__TEXTABSCHNITT__:
Halifax-Explosion mehrfach stärker als der Vater aller Bomben

Etwa 20 Minuten lang brannte die Mont Blanc, bevor das Benzol den Sprengstoff erreichte. Auf den Piers beobachten Schaulustige den Brand des Schiffes. Sie ahnten nicht, dass sie ale sterben würden. Die Explosion war in ihrer Gewalt fürchterlich. Es war die heftigste nichtnukleare Detonation der Weltgeschichte. Im Zentrum der Explosion herrschten 5000 Grad, noch 100 Kilometer weiter platzen Fensterscheiben. Das Stadtviertel Richmond am Hafen wurde dem Erdboden gleichgemacht. 548 Gebäude brannten aus, 824 Gebäude wurden von der Explosion zerstört, 1249 beschädigt. Der 520 Kilogramm schwere Ankerschaft der Mont Blanc wurde 3850 Meter weit weg geschleudert.

 Das Wrack der Imo.
Das Wrack der Imo.

__GESPEICHERTE ZEILEN__:
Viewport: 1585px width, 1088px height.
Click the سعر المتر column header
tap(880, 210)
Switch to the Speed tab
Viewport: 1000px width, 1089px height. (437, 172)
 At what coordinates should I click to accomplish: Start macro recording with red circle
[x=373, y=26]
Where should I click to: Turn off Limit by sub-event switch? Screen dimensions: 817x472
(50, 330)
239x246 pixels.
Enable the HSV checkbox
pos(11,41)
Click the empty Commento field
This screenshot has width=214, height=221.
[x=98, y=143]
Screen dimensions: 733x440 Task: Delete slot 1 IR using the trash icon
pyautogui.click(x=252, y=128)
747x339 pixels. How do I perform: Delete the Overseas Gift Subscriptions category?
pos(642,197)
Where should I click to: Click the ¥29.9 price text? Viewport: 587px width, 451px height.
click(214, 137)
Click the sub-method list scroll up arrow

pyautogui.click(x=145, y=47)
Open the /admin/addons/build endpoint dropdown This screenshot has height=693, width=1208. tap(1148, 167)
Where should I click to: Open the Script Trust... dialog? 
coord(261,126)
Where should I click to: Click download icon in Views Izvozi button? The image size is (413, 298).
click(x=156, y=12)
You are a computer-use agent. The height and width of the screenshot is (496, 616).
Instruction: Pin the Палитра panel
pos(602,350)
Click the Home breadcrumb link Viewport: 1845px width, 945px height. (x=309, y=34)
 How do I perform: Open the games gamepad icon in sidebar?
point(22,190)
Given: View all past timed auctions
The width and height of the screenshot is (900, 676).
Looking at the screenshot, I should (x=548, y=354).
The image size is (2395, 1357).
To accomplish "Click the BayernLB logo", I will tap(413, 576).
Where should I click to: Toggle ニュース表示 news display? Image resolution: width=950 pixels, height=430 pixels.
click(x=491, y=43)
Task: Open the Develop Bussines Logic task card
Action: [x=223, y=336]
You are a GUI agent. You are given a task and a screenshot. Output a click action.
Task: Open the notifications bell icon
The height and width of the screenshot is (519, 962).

__AUFGABEN__:
[1] Beantworte diese Fragen zum Text über die Halifax-Explosion:
(a) Wie lange brannte die Mont Blanc, bevor das Benzol den Sprengstoff erreichte?
(b) Welches Stadtviertel wurde dem Erdboden gleichgemacht?
(c) Wie weit wurde der Ankerschaft der Mont Blanc geschleudert?
[2] Fasse den Text über die Halifax-Explosion in zwei Sätzen zusammen.
[3] Schreib den Text über die Halifax-Explosion von „Etwa 20 Minuten“ bis „weit weg geschleudert.“ ab.

__LÖSUNGEN__:
[1]
(a) Etwa 20 Minuten.
(b) Das Stadtviertel Richmond am Hafen.
(c) 3850 Meter weit.

[2] Die Mont Blanc brannte etwa 20 Minuten, dann erreichte das Benzol den Sprengstoff, und es kam zur heftigsten nichtnuklearen Detonation der Weltgeschichte. Im Zentrum herrschten 5000 Grad, das Hafenviertel Richmond wurde dem Erdboden gleichgemacht, und zahlreiche Gebäude brannten aus, wurden zerstört oder beschädigt.

[3]
Etwa 20 Minuten lang brannte die Mont Blanc, bevor das Benzol den Sprengstoff erreichte. Auf den Piers beobachten Schaulustige den Brand des Schiffes. Sie ahnten nicht, dass sie ale sterben würden. Die Explosion war in ihrer Gewalt fürchterlich. Es war die heftigste nichtnukleare Detonation der Weltgeschichte. Im Zentrum der Explosion herrschten 5000 Grad, noch 100 Kilometer weiter platzen Fensterscheiben. Das Stadtviertel Richmond am Hafen wurde dem Erdboden gleichgemacht. 548 Gebäude brannten aus, 824 Gebäude wurden von der Explosion zerstört, 1249 beschädigt. Der 520 Kilogramm schwere Ankerschaft der Mont Blanc wurde 3850 Meter weit weg geschleudert.